→ EXERCISE REQUIREMENTS
Print everything from the start of the items down to the line containing "Action: coord(157,433)", reproducing those lines exactly as they appear.

→ DATA SHOWN
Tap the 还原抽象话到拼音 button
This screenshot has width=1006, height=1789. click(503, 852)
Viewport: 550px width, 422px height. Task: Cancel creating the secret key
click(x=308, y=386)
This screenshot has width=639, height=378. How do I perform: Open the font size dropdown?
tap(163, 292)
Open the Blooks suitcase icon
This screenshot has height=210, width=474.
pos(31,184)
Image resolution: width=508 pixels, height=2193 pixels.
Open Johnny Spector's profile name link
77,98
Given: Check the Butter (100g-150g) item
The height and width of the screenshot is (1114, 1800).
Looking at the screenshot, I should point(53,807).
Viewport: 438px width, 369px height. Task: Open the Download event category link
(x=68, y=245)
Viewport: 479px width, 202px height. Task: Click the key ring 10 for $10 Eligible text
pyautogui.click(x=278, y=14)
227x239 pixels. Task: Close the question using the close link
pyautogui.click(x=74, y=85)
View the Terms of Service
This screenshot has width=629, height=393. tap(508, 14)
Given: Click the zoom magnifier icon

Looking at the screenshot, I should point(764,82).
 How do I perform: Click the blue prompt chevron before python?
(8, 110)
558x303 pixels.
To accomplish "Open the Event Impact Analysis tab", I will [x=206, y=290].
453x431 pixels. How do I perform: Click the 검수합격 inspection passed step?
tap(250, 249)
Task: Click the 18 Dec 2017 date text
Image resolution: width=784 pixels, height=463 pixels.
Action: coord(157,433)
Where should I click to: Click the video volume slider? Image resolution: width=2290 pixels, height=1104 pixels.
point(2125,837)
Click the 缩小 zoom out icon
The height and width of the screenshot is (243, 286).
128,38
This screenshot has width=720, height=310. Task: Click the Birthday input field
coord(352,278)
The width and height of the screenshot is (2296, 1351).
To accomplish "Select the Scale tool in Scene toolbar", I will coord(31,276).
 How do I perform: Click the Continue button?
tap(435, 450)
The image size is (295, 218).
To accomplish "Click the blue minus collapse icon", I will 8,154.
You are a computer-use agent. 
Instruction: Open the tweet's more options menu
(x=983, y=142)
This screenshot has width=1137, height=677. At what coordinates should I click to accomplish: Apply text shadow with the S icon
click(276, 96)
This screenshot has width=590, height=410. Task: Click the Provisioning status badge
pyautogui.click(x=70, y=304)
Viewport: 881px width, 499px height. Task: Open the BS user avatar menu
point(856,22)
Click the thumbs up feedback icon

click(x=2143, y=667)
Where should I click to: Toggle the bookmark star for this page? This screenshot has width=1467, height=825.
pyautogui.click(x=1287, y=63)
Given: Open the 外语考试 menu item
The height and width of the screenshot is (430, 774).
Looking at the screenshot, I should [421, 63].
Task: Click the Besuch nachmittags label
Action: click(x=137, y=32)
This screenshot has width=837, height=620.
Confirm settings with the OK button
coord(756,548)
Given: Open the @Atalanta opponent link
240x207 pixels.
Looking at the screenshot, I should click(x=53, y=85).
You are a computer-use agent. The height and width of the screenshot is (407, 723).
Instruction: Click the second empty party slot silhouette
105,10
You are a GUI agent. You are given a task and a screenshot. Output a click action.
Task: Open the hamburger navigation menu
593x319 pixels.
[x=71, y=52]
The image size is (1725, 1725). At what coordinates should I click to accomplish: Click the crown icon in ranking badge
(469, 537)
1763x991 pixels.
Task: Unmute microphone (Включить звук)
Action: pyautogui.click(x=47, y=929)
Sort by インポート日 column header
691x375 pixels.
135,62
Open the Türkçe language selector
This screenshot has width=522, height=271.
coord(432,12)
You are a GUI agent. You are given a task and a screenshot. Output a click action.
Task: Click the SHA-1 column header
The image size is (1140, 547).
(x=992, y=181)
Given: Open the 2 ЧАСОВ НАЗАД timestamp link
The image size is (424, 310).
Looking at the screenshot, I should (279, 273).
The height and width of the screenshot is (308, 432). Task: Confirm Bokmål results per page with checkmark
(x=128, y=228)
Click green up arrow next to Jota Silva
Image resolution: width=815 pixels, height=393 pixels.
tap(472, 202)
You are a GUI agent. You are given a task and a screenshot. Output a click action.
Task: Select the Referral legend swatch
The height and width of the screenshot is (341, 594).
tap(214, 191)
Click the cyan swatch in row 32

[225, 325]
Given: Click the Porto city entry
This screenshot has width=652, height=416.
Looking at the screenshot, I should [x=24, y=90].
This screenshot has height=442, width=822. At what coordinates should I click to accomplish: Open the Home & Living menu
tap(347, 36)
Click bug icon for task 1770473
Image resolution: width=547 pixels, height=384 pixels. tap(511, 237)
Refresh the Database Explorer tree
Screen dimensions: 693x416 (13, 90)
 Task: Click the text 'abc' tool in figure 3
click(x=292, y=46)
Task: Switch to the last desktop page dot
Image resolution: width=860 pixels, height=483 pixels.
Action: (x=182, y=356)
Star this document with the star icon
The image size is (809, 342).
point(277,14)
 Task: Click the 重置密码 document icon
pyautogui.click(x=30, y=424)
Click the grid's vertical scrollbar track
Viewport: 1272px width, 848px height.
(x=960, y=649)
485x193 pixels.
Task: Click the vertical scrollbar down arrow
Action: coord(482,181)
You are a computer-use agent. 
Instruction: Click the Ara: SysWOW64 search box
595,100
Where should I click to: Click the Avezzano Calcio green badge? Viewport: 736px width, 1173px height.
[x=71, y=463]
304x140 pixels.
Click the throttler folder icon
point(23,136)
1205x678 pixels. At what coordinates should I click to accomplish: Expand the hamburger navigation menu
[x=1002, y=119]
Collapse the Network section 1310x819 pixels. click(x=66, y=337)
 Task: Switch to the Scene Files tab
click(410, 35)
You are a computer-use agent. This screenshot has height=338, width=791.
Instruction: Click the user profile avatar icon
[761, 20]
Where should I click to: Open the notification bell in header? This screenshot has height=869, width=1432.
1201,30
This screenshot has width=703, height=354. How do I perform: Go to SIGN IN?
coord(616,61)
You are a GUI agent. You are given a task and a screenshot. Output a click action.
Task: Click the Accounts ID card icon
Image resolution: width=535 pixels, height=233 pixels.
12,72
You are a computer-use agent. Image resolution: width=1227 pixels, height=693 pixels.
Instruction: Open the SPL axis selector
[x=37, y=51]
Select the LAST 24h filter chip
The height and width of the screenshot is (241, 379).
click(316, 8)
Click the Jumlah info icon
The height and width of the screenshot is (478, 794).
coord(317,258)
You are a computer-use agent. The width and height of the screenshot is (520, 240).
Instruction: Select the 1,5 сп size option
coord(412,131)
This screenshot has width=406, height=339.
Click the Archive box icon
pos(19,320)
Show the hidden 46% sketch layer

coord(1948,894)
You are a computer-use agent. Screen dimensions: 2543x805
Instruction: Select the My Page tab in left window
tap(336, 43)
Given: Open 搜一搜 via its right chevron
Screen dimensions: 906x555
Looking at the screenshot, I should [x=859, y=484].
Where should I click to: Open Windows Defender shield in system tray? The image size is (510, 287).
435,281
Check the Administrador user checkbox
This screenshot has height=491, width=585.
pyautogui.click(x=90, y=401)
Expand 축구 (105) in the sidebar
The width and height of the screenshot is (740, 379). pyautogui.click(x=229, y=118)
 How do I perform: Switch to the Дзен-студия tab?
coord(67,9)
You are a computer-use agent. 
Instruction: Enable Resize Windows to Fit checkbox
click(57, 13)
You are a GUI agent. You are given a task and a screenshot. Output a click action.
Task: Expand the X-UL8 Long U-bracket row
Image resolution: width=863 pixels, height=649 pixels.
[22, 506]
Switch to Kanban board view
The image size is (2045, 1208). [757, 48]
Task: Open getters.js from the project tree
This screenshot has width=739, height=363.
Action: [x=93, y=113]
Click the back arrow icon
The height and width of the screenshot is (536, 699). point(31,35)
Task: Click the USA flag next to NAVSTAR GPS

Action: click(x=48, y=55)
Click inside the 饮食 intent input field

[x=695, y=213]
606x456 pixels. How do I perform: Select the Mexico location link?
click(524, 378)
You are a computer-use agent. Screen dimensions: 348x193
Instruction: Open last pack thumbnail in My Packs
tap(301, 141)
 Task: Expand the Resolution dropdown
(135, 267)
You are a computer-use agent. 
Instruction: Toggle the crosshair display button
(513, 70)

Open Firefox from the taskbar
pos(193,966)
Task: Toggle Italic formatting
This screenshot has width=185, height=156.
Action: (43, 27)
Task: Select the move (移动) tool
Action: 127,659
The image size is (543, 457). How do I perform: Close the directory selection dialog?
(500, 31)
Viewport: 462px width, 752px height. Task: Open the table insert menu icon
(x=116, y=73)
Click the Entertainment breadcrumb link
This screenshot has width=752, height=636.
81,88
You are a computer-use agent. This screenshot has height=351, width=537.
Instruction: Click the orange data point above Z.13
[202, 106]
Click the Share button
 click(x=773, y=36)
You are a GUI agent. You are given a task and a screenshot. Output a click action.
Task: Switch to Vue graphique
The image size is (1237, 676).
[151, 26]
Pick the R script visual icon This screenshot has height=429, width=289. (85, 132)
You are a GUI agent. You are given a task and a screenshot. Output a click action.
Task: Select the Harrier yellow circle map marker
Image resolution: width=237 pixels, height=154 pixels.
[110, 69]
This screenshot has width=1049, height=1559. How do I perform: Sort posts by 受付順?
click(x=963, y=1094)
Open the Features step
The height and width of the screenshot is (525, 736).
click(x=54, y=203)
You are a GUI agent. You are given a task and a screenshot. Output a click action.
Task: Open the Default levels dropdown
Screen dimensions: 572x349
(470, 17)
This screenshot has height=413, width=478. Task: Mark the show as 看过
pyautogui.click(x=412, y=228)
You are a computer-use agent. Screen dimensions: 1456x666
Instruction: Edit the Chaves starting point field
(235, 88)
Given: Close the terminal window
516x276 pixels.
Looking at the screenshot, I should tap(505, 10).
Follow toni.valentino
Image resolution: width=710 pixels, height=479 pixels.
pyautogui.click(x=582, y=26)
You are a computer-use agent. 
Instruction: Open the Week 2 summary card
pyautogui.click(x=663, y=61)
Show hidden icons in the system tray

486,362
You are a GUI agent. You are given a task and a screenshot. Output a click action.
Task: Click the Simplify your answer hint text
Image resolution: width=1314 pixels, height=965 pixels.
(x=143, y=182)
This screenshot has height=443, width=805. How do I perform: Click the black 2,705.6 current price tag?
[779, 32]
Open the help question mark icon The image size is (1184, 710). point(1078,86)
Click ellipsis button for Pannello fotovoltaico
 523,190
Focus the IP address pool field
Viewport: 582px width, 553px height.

→ RESPONSE TO THE TASK
Tap the 还原抽象话到拼音 button
This screenshot has width=1006, height=1789. click(503, 852)
Viewport: 550px width, 422px height. Task: Cancel creating the secret key
click(x=308, y=386)
This screenshot has width=639, height=378. How do I perform: Open the font size dropdown?
tap(163, 292)
Open the Blooks suitcase icon
This screenshot has height=210, width=474.
pos(31,184)
Image resolution: width=508 pixels, height=2193 pixels.
Open Johnny Spector's profile name link
77,98
Given: Check the Butter (100g-150g) item
The height and width of the screenshot is (1114, 1800).
Looking at the screenshot, I should point(53,807).
Viewport: 438px width, 369px height. Task: Open the Download event category link
(x=68, y=245)
Viewport: 479px width, 202px height. Task: Click the key ring 10 for $10 Eligible text
pyautogui.click(x=278, y=14)
227x239 pixels. Task: Close the question using the close link
pyautogui.click(x=74, y=85)
View the Terms of Service
This screenshot has width=629, height=393. tap(508, 14)
Given: Click the zoom magnifier icon

Looking at the screenshot, I should point(764,82).
 How do I perform: Click the blue prompt chevron before python?
(8, 110)
558x303 pixels.
To accomplish "Open the Event Impact Analysis tab", I will [x=206, y=290].
453x431 pixels. How do I perform: Click the 검수합격 inspection passed step?
tap(250, 249)
Task: Click the 18 Dec 2017 date text
Image resolution: width=784 pixels, height=463 pixels.
Action: coord(157,433)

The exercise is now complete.